Semaine
Parmi les quatre
éléments, la prédilection de Thomas Lanfranchi
sans doute possible se dirige sur l’air. Le fluide gazeux, «
agent physique en soi indifférent à toute implication
esthétique » (Étienne Souriau, Vocabulaire d’esthétique)
? Il suffit de parcourir les images, les souvenirs des interventions
de l’artiste in situ pour se convaincre du contraire. À
différentes places (Hossegor, dune de Pyla, Soulac, Peyressourde),
il installe ou s’installe (avec) des sculptures volantes, c’est-à-dire
des choses en matière légère qui, retenues par
un bout, reçoivent le vent pour s’en gonfler et prendre
leur volume.
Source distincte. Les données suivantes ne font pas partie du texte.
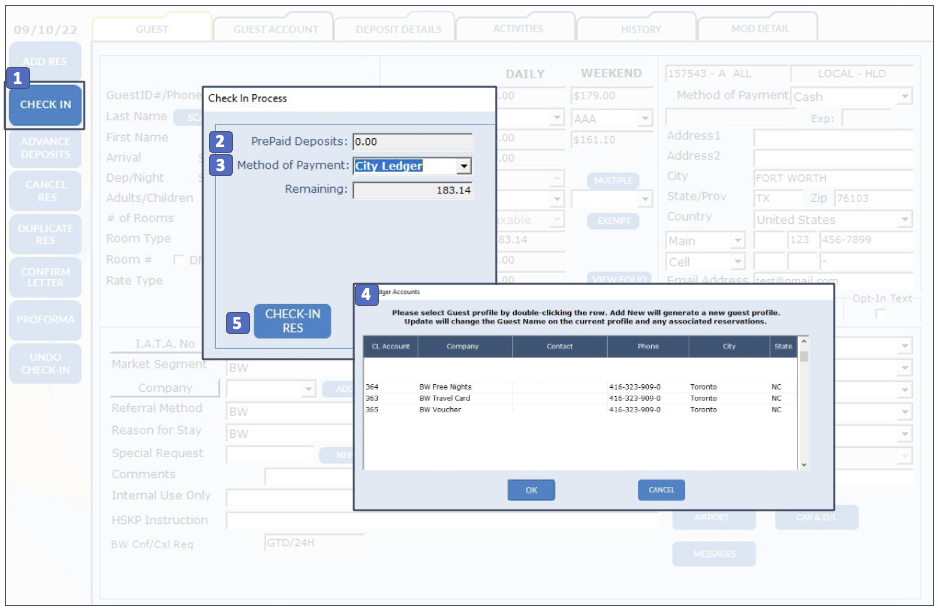The height and width of the screenshot is (611, 938).
Task: Click the PrePaid Deposits input field
Action: click(412, 142)
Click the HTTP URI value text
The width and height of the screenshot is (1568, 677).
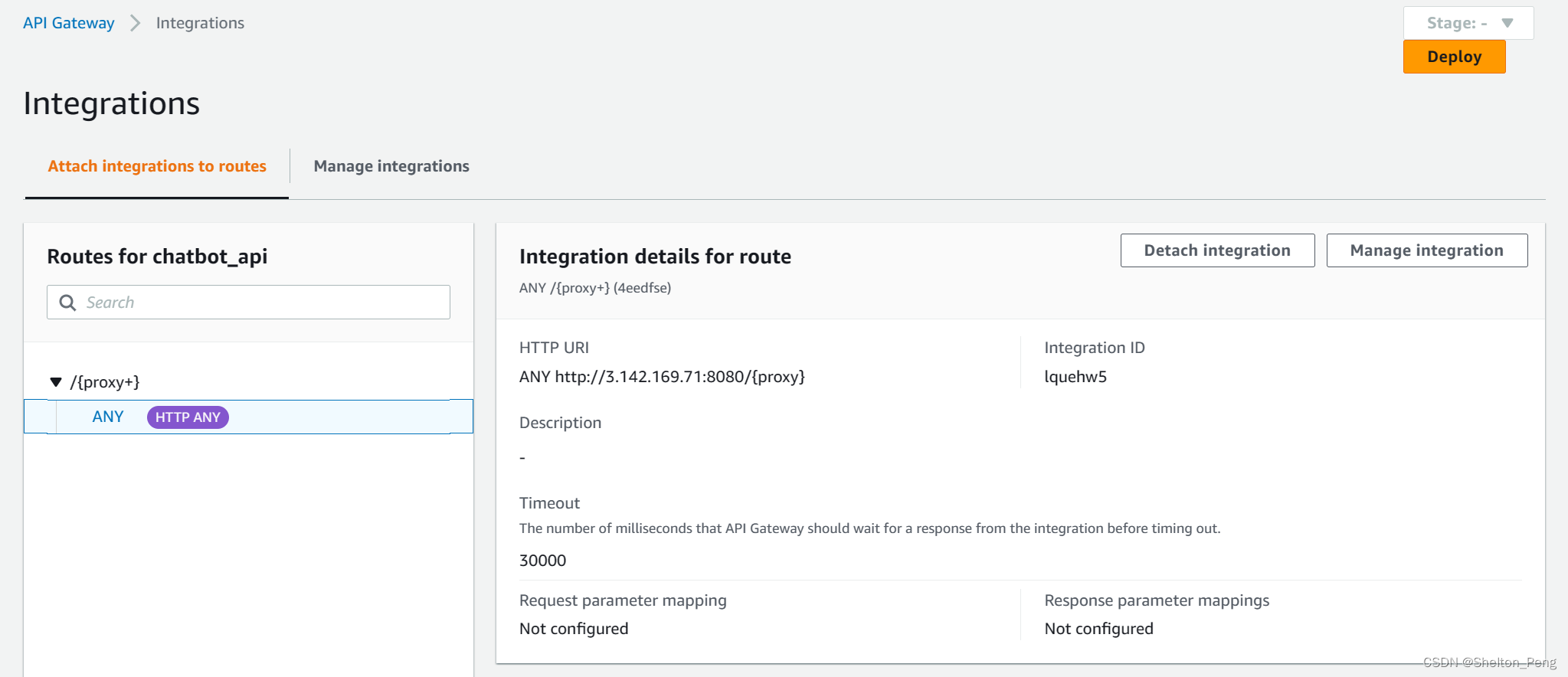coord(662,377)
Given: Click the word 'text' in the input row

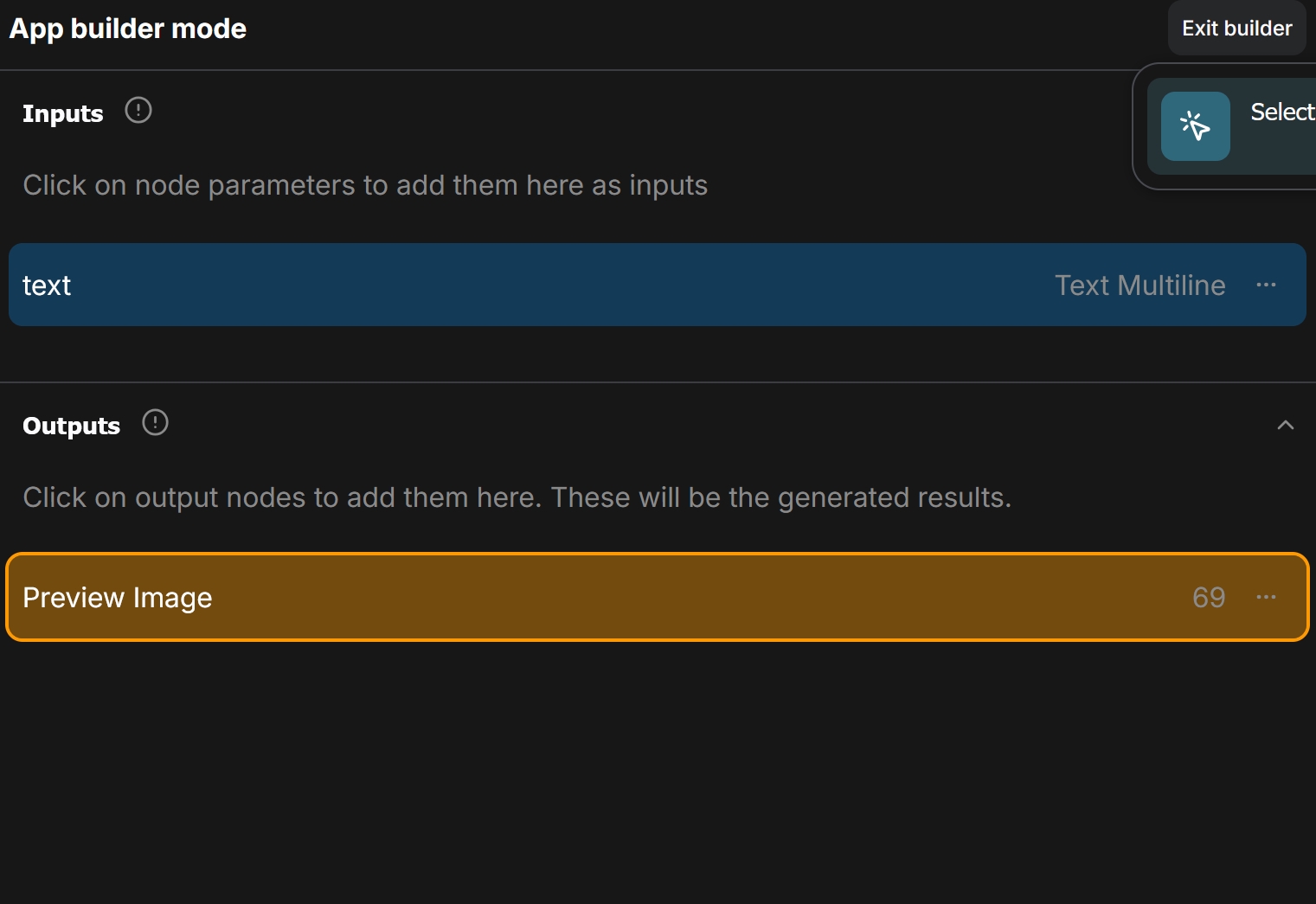Looking at the screenshot, I should tap(47, 285).
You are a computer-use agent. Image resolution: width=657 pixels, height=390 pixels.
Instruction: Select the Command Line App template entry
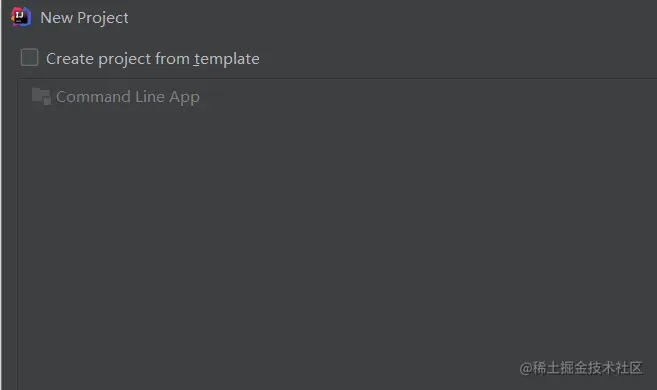click(x=116, y=97)
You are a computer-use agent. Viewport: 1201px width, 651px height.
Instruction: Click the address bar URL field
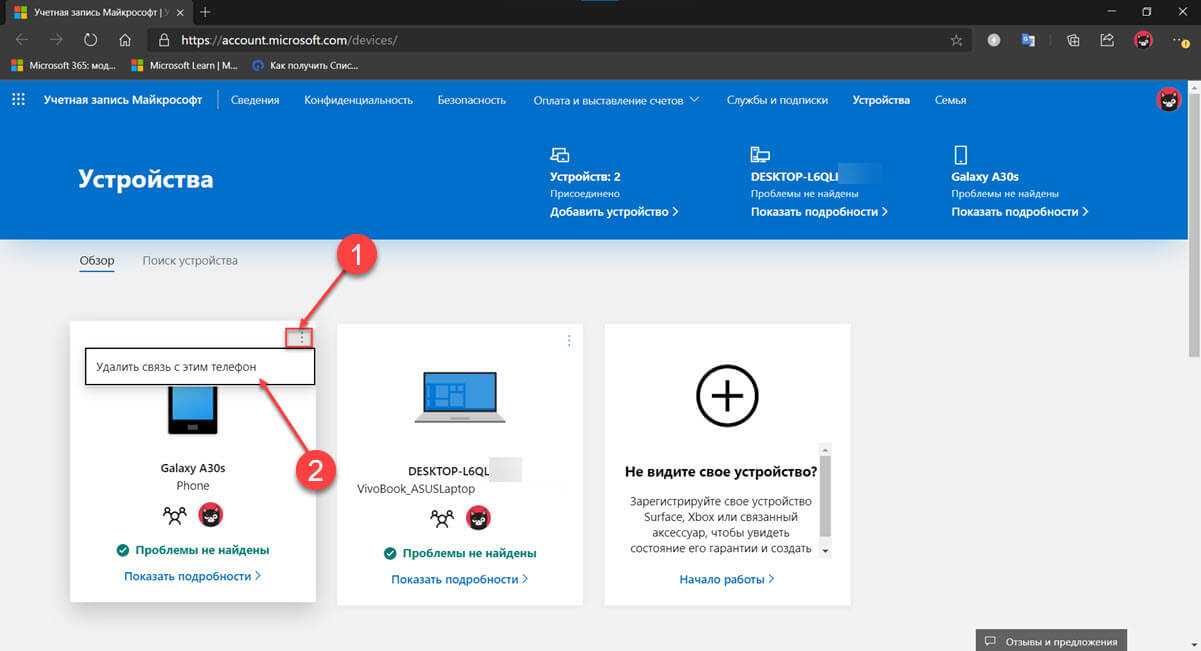pos(550,40)
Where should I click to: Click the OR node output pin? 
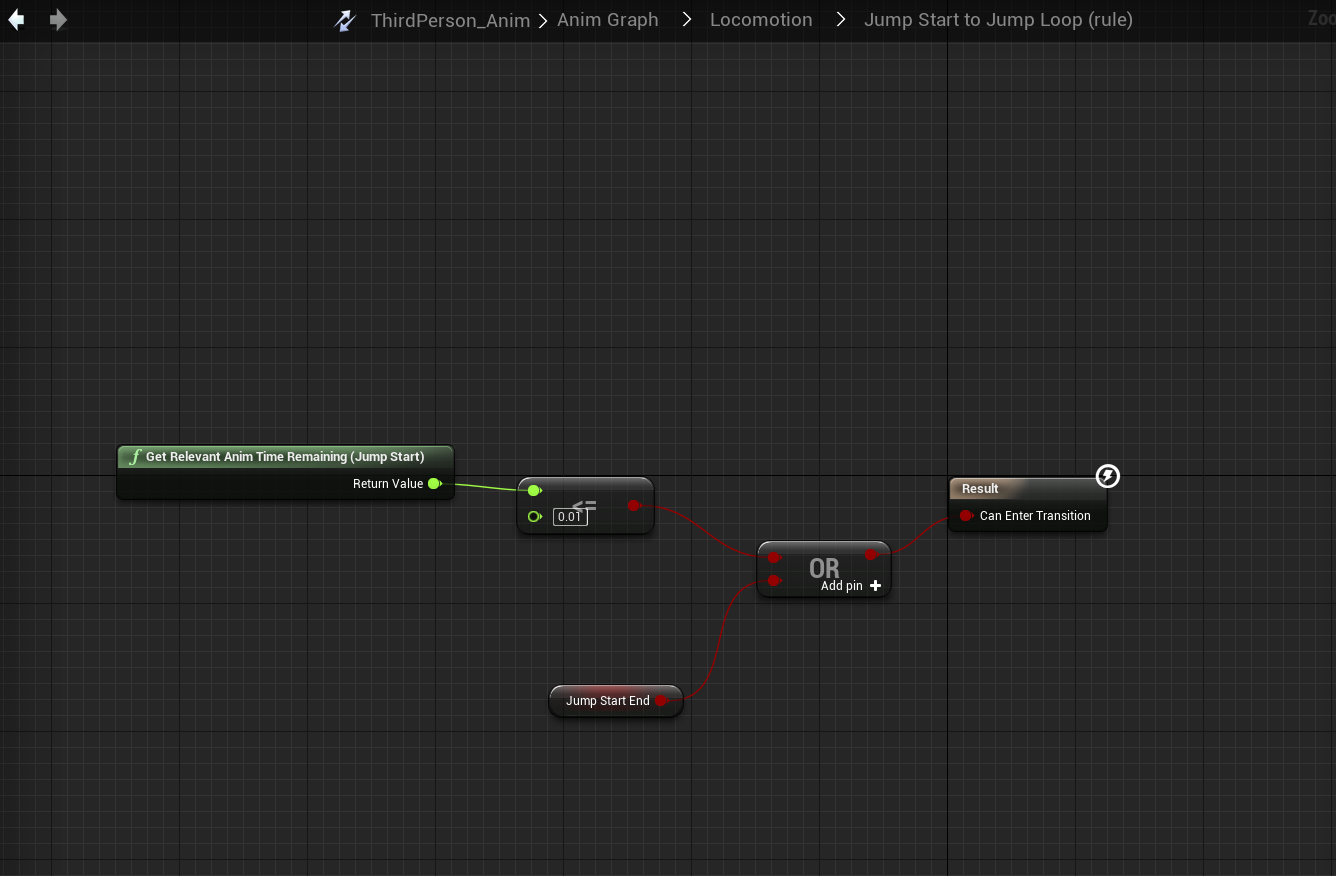click(871, 555)
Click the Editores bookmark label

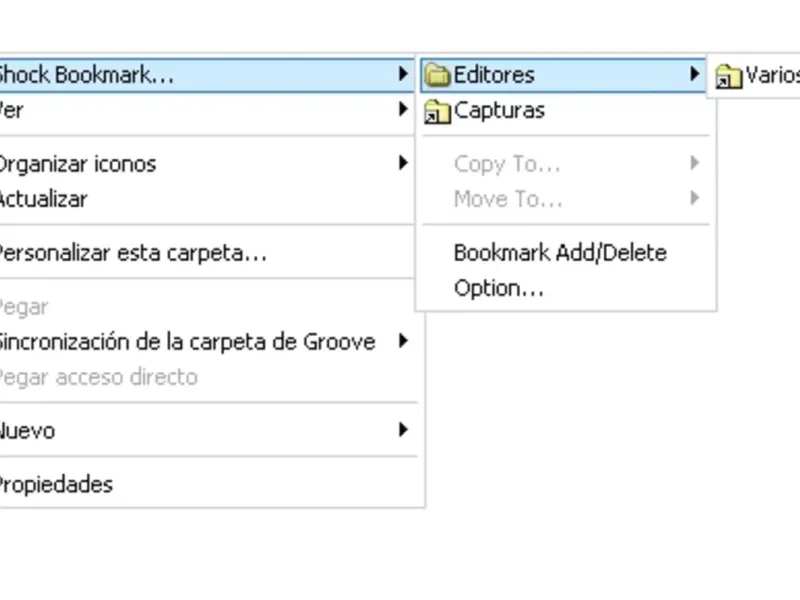tap(494, 75)
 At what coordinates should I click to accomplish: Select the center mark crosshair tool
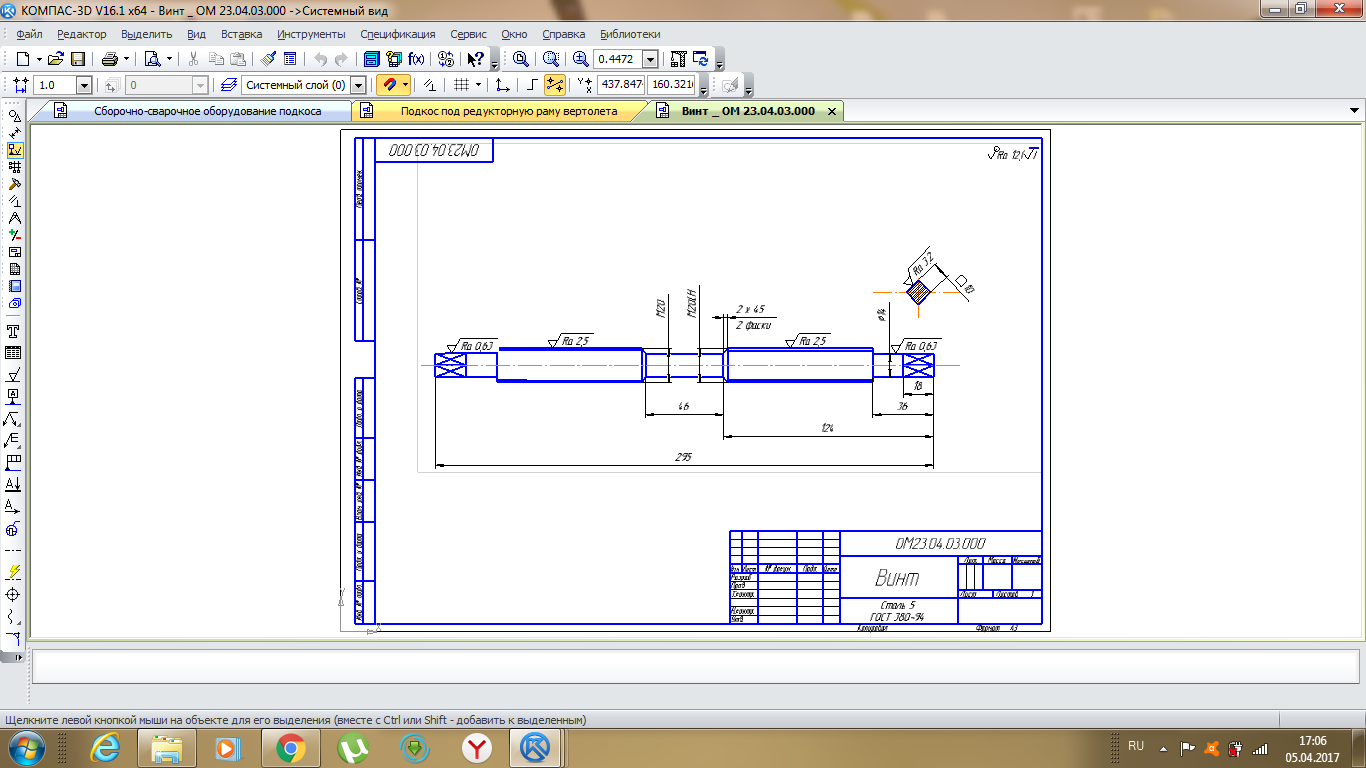14,594
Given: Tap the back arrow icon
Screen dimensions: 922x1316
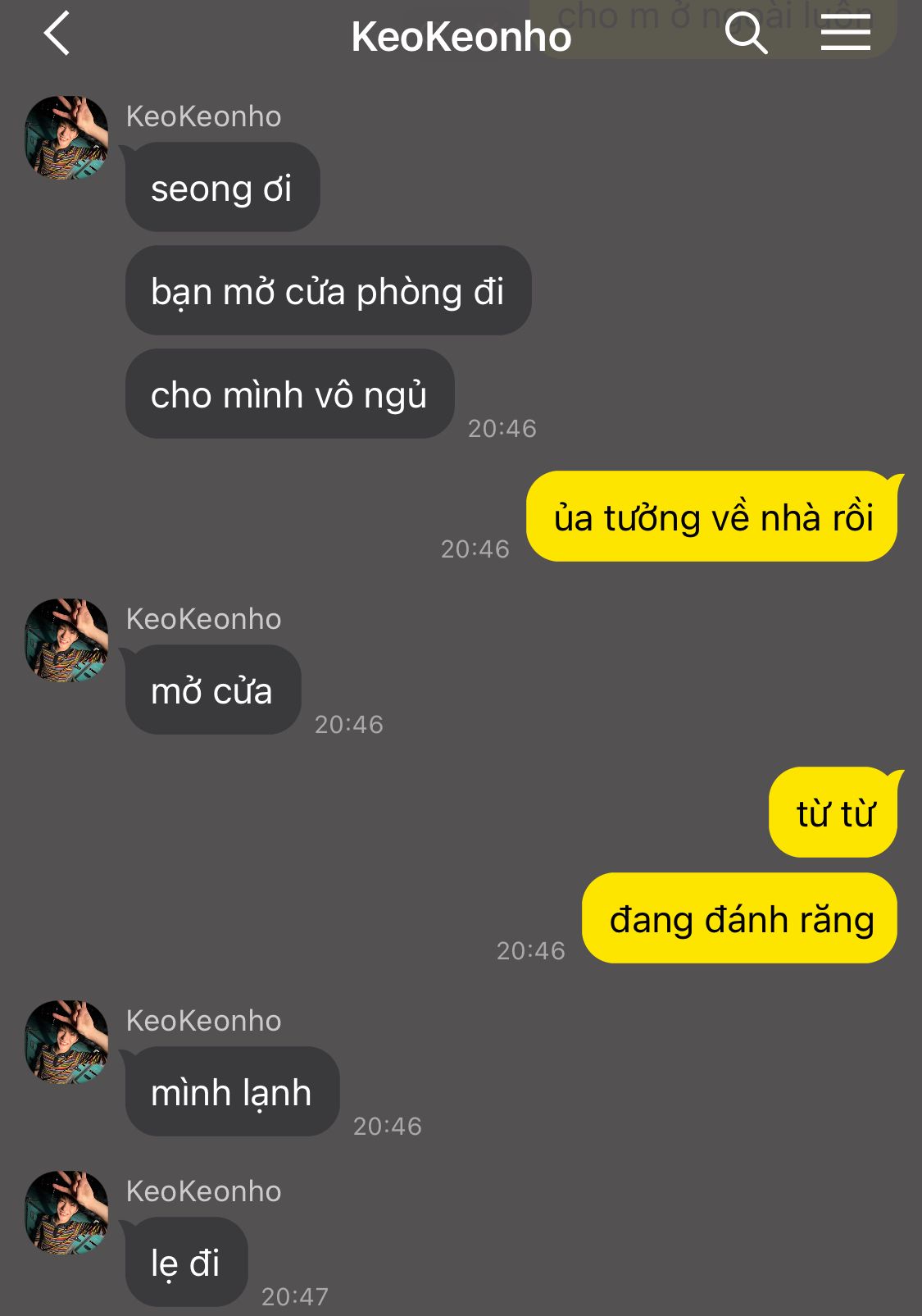Looking at the screenshot, I should 57,34.
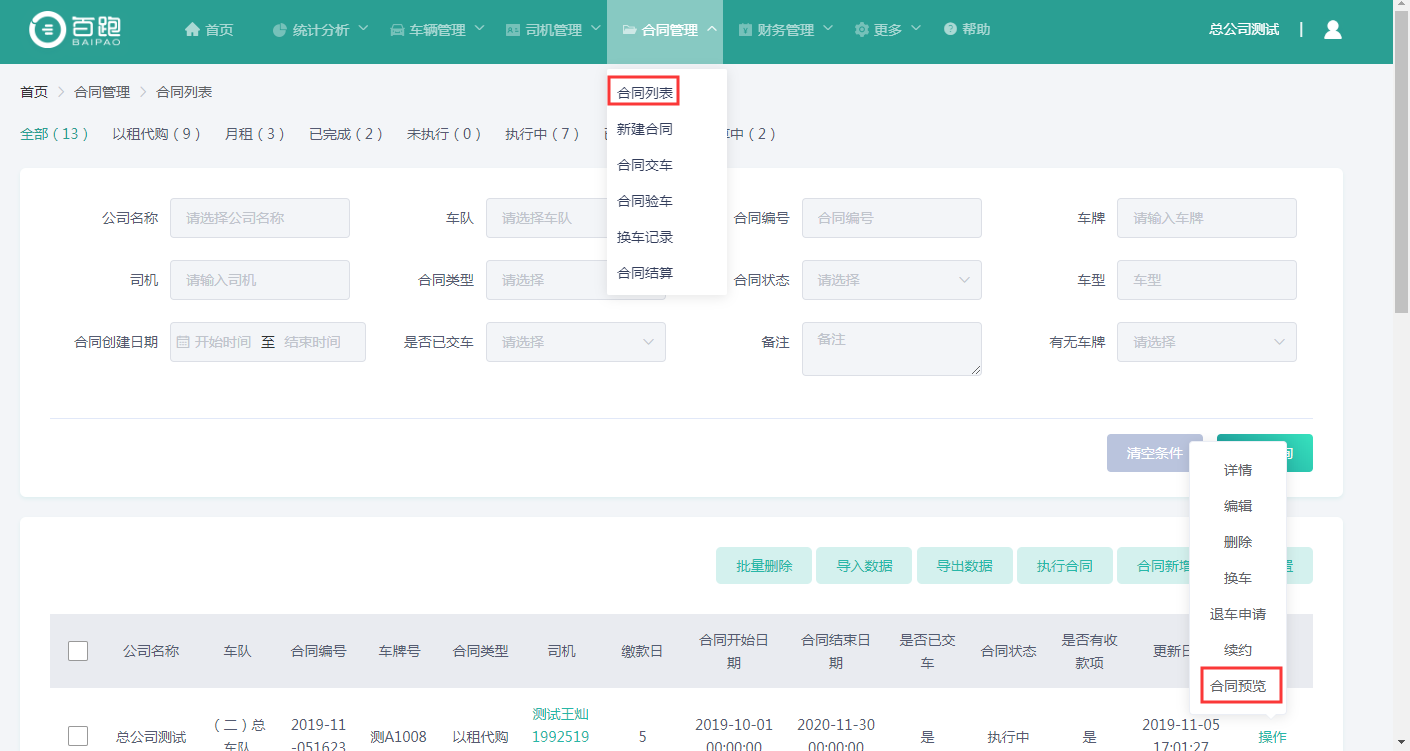Click the help question mark icon
The image size is (1410, 751).
[x=950, y=30]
Attention, ce ne sont ni des ballons ni des airbags : l’air
ne doit pas y être emprisonné, et il n’a pas besoin
de choc, non plus, pour s’exprimer. C’est une alliance plutôt,
avec un élément dont il n’est d’ailleurs jamais
exclu tout à fait qu’il manque au rendez-vous. Là
gît l’intérêt de la démarche, sa force
(paradoxale). Si l’opération (gonflage) était courue
d’avance,il manquerait assurément la dimension atmosphérique,
qu’on peut appeler aussi la dimension du désir.